自然の生き方

古来より私たちは大自然の生命圏、地球号の中で様々な命と共生し、自分もその繋がりの一部としてのお役目の道に沿って歩んできたものであろうとも思う。

これは虫たちや動物たち、植物たちや目にも見えないような小さな生き物たちまですべてはそれぞれに与えられた宿命的とも言える命の道に由ってそれぞれの天命を全うしながら生活を営んできたのだと私は思う。

その生を全うするというのは、思い通りにはいかないことの連続をあるがままを受け容れ自分を認めてその命じるままに今を生き切っているものだ。

自然界は、日々の営みを丸ごと信じきっているかのようでもある。

しかし、今の人間の意識はすべての中心を自分にするという人間至上主義に陥り、自分の思い通りにいかないことをいつまでも受け容れようとはせず命の道に反する生き方が今まで循環してきた繋がりを断絶させ自分たちだけの都合に歪んだ不自然の世界に生きようとしている。

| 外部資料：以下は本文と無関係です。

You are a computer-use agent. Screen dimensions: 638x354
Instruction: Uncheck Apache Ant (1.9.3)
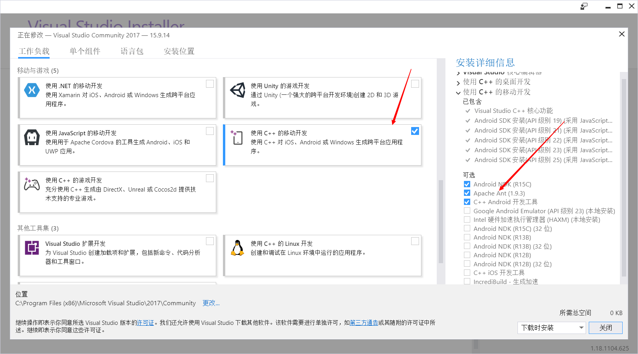(x=467, y=193)
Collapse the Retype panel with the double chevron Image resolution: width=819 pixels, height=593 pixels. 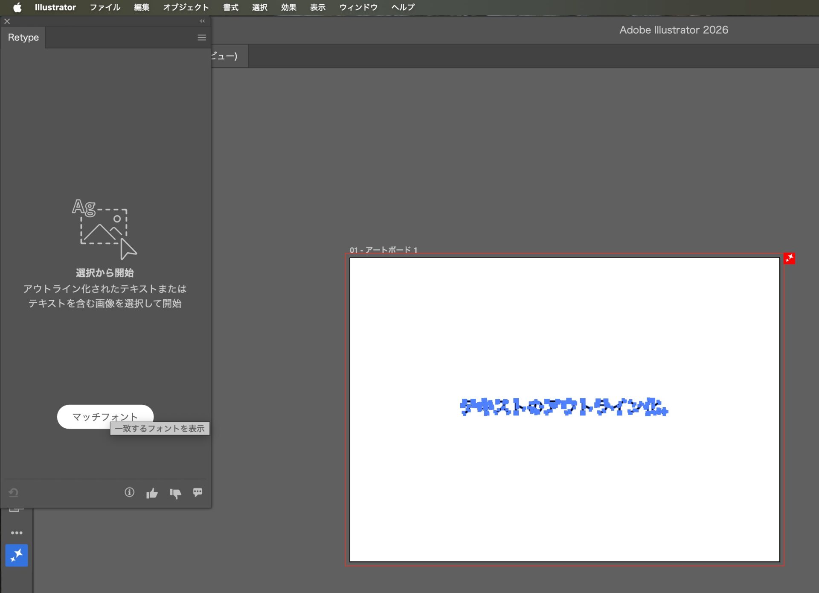202,20
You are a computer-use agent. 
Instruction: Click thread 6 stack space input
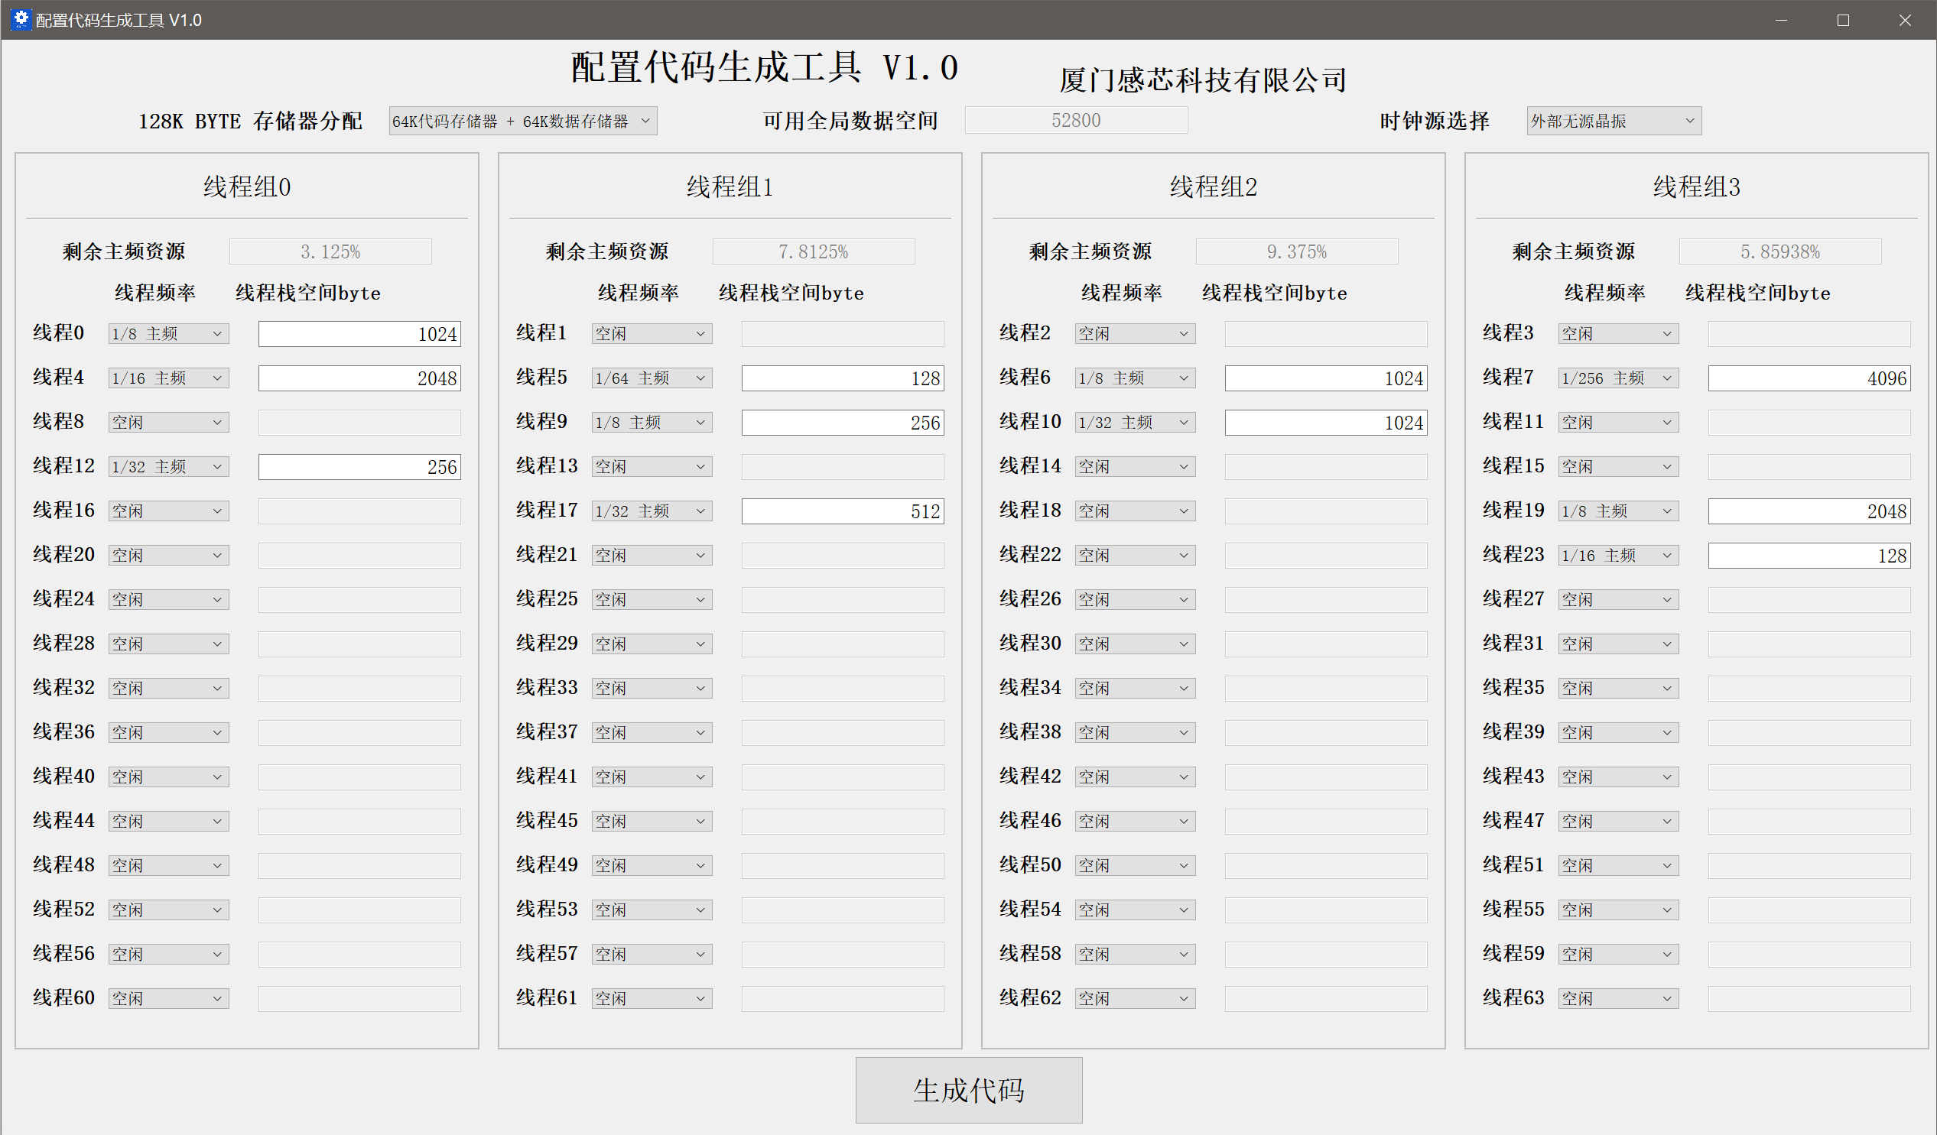click(x=1325, y=378)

食の問題も、環境の問題も、経済の問題も、教育の問題も、その根本となるところで人間がこの世を支配しているという錯覚そのものがすべての問題を根底から歪めてしまっているということに気づきもしない。

いくら科学技術の力で誤魔化しても、いくら情報技術で偽ってみても、真理はいつも一つに存在しているものであり真実は隠すことはできないのである。自然の驚異を感じれば如何に自分たちが大きな思い違いをしているのかをすぐに理解することはできるはずである。

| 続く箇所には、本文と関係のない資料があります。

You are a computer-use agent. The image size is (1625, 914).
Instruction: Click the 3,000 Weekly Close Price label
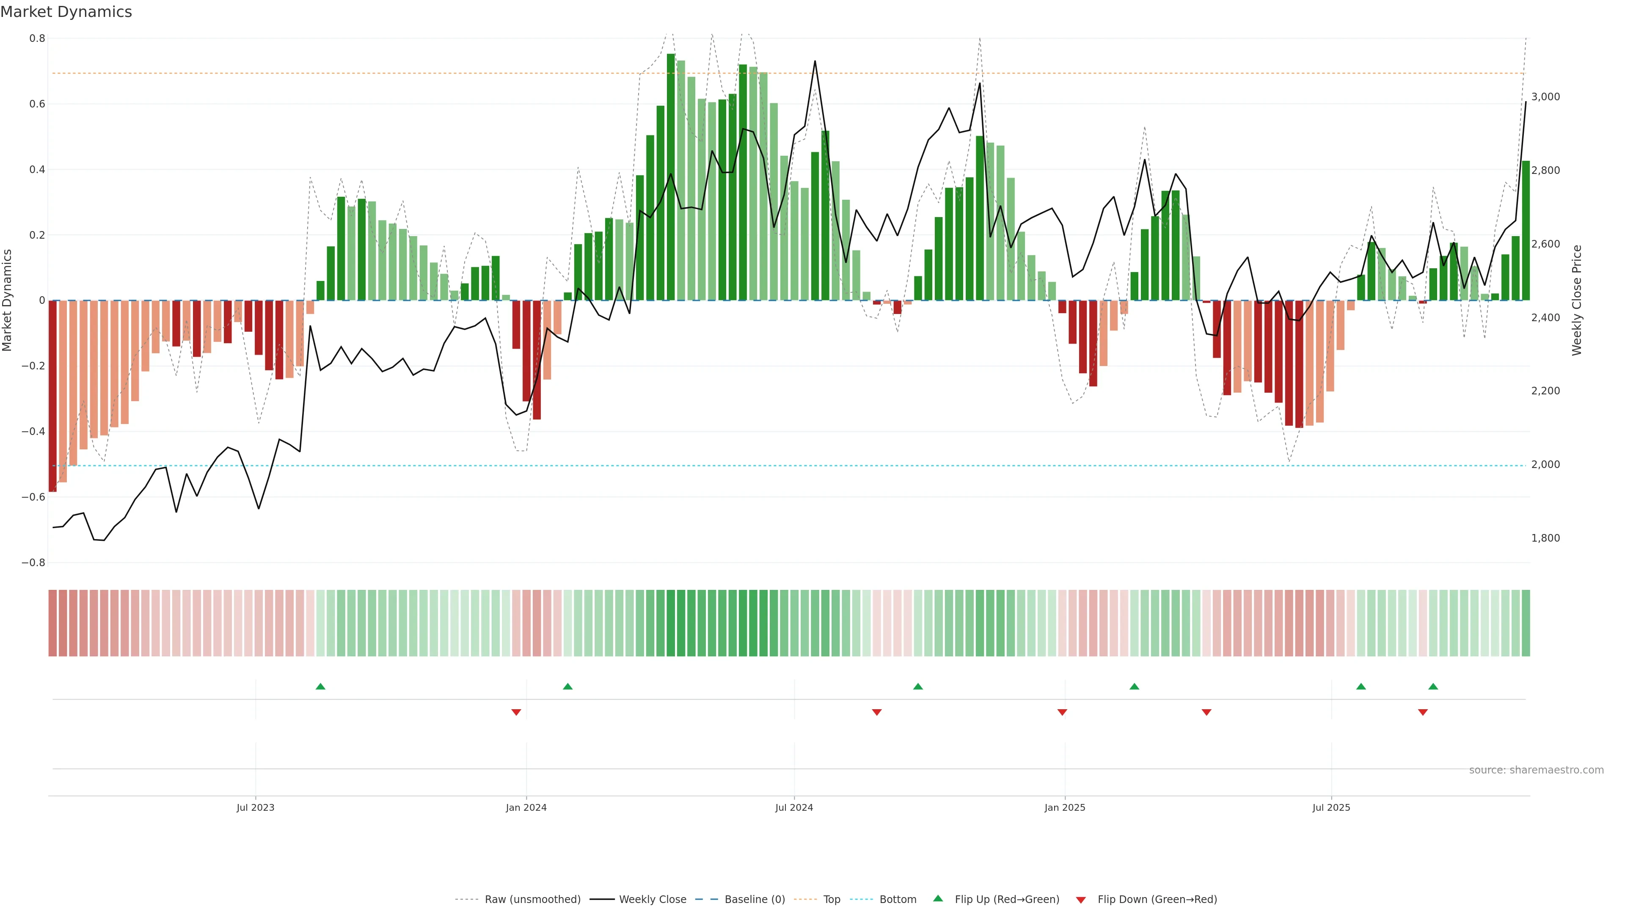pyautogui.click(x=1546, y=97)
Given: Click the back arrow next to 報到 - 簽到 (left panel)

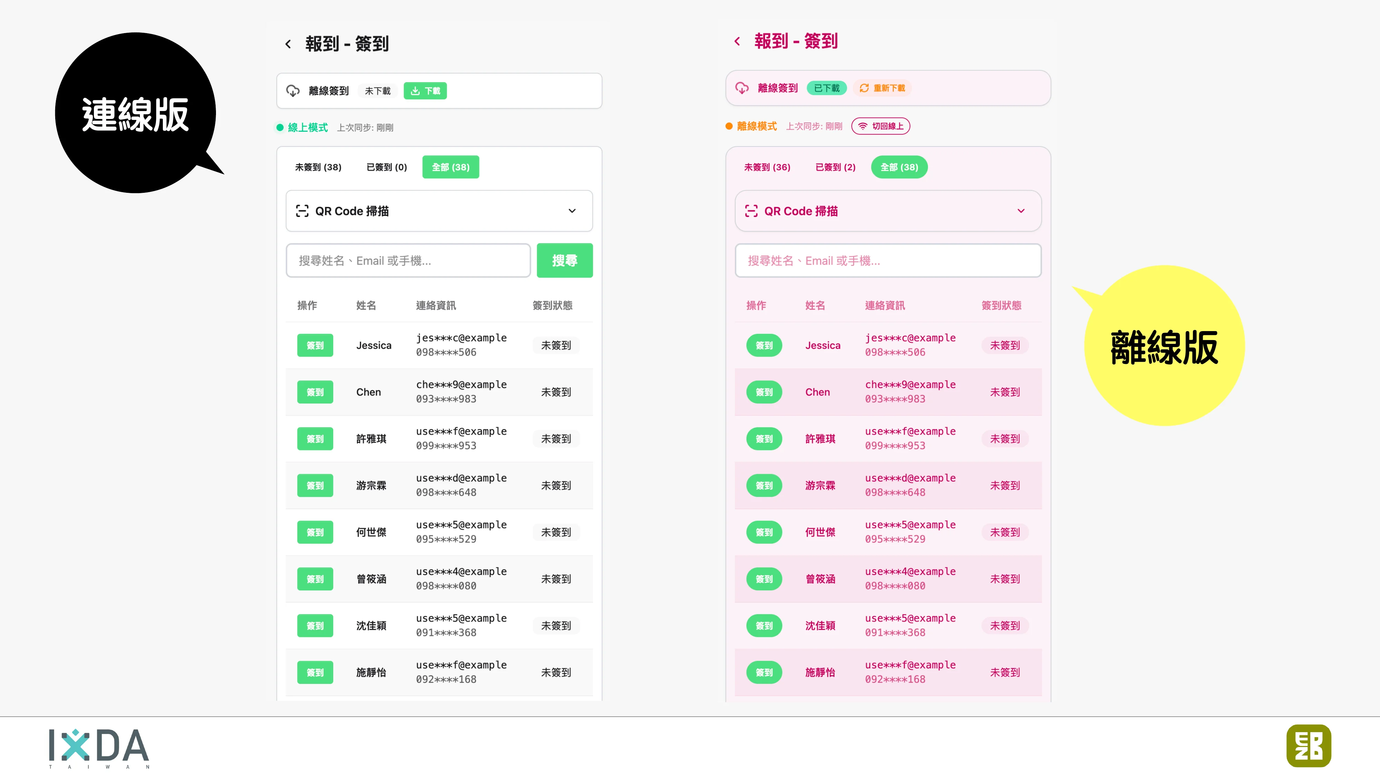Looking at the screenshot, I should (288, 43).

宇宙などすべてのものを繋がっている世界でモノゴトを観て感じていれば自然の中で活かされているのを知りそこには自分だけで生きているのではない常に満ちている命の世界の豊かさや安心を覚えるはずである。

自然の中での人間らしい生活というのは、すべての生死を受け容れる真心の境地で人間は人間らしく自然と一体になった中で自他を思いやり周囲と共生し貢献しあうことで営んでいくことである。

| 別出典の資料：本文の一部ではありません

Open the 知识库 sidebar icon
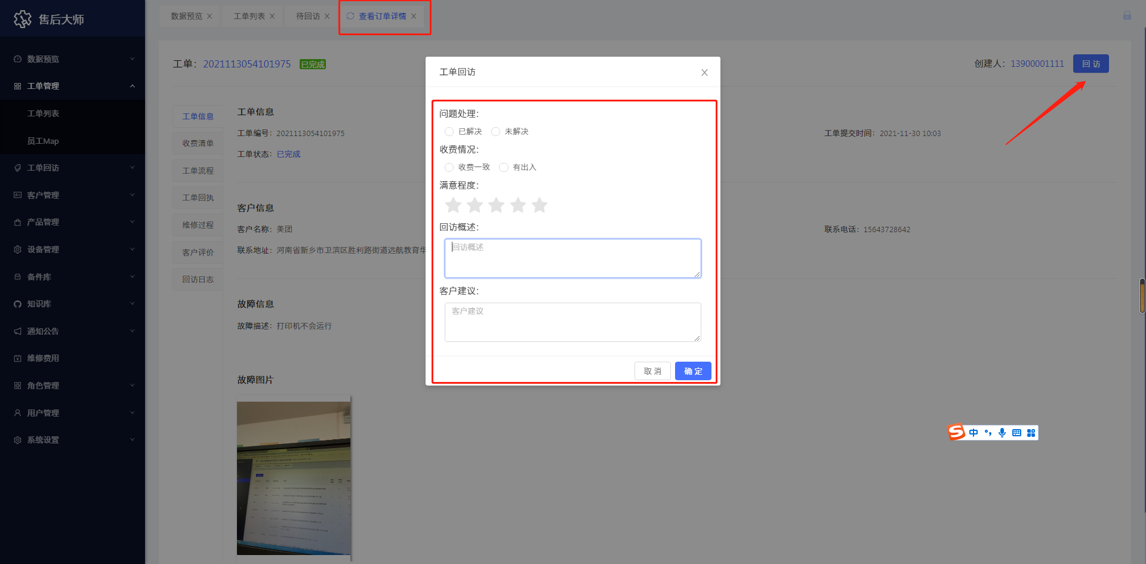The height and width of the screenshot is (564, 1146). click(17, 304)
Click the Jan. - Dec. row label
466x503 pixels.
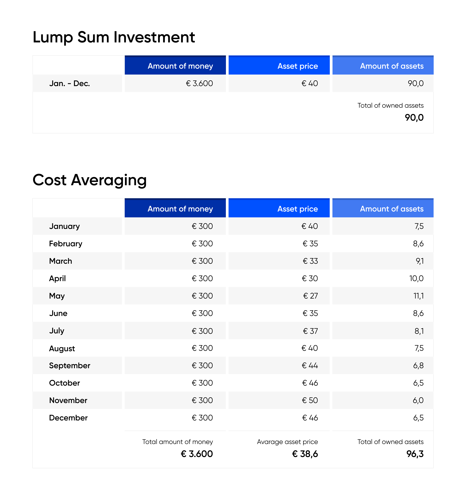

生き方としての今を見つめ見直し、全てを繋がりの中で丸ごと受け容れ自他の境を消し去って渾然一体の自然に生きることがかんながらの道の本質でもある。

よく目を凝らして曇ったメガネをはずして観れば、とても緩やかな悠久の時間の中で私たち以外に一生懸命に命の道を歩んでいる仲間たちと共に活きている。

その仲間たちはその命そのもののすべてを受け容れ、どのような環境下であったとしてもそれを丸ごと否定せず、あるべきあるがままに委ねて自らの役割を尽くし自然の中で穏やかに真摯に歩むことを続けている。

そういう自然の営みの中から様々な自分の間違いに気づくことこそ、人間本来の姿を思い出し、様々な歪みを解決するカギとなるのであると私は信じている。

根底に存在する命の道、その自然の生き方とは一体何なのか?

自然の生き方とは、万物は一体に繋がっているのだと悟る事であり様々な命のめぐり逢いを通じて絆を結びその歓びに在ることであると私は思う。

「この世の全ての持続可能な世界の本質は、悠久の流れとかんながらの道にあるのだ。」

人間の思い違いに刷り込まれて隠れてしまった永続する道を掘り起し、未来の子どもたちとの命の絆を守っていくために伝承しこれからも自然から学び新たな道を切り開いていきたい。